**Work instructions**
Render every line of the records below as a JSON list of strings, one string per line, leaving out the blank lines.

_ _ _ _ _ _ _

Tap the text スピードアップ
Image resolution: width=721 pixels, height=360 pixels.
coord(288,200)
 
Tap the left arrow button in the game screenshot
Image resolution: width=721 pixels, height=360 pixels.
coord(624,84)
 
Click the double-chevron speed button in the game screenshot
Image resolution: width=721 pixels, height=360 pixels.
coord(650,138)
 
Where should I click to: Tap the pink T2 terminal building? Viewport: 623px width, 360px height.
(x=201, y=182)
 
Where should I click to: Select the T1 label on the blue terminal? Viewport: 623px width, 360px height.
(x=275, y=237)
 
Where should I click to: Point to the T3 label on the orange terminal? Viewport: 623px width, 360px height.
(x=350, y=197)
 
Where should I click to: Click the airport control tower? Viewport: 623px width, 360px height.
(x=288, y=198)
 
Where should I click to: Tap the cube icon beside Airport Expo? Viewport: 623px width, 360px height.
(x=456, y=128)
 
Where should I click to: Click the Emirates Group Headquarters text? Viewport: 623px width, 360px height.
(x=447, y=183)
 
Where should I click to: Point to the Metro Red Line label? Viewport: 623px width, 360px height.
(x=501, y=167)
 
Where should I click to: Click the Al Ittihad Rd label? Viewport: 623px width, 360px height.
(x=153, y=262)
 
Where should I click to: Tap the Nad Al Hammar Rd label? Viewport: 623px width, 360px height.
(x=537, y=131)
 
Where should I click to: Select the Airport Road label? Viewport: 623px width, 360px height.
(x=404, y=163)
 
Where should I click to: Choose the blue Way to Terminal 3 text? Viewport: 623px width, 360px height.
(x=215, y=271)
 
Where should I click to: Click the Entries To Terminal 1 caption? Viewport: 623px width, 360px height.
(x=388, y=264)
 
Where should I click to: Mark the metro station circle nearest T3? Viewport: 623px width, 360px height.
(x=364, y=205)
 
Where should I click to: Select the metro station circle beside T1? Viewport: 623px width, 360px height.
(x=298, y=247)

_ _ _ _ _ _ _

**Exercise result**
[
  "Tap the text スピードアップ",
  "Image resolution: width=721 pixels, height=360 pixels.",
  "coord(288,200)",
  "Tap the left arrow button in the game screenshot",
  "Image resolution: width=721 pixels, height=360 pixels.",
  "coord(624,84)",
  "Click the double-chevron speed button in the game screenshot",
  "Image resolution: width=721 pixels, height=360 pixels.",
  "coord(650,138)",
  "Where should I click to: Tap the pink T2 terminal building? Viewport: 623px width, 360px height.",
  "(x=201, y=182)",
  "Where should I click to: Select the T1 label on the blue terminal? Viewport: 623px width, 360px height.",
  "(x=275, y=237)",
  "Where should I click to: Point to the T3 label on the orange terminal? Viewport: 623px width, 360px height.",
  "(x=350, y=197)",
  "Where should I click to: Click the airport control tower? Viewport: 623px width, 360px height.",
  "(x=288, y=198)",
  "Where should I click to: Tap the cube icon beside Airport Expo? Viewport: 623px width, 360px height.",
  "(x=456, y=128)",
  "Where should I click to: Click the Emirates Group Headquarters text? Viewport: 623px width, 360px height.",
  "(x=447, y=183)",
  "Where should I click to: Point to the Metro Red Line label? Viewport: 623px width, 360px height.",
  "(x=501, y=167)",
  "Where should I click to: Click the Al Ittihad Rd label? Viewport: 623px width, 360px height.",
  "(x=153, y=262)",
  "Where should I click to: Tap the Nad Al Hammar Rd label? Viewport: 623px width, 360px height.",
  "(x=537, y=131)",
  "Where should I click to: Select the Airport Road label? Viewport: 623px width, 360px height.",
  "(x=404, y=163)",
  "Where should I click to: Choose the blue Way to Terminal 3 text? Viewport: 623px width, 360px height.",
  "(x=215, y=271)",
  "Where should I click to: Click the Entries To Terminal 1 caption? Viewport: 623px width, 360px height.",
  "(x=388, y=264)",
  "Where should I click to: Mark the metro station circle nearest T3? Viewport: 623px width, 360px height.",
  "(x=364, y=205)",
  "Where should I click to: Select the metro station circle beside T1? Viewport: 623px width, 360px height.",
  "(x=298, y=247)"
]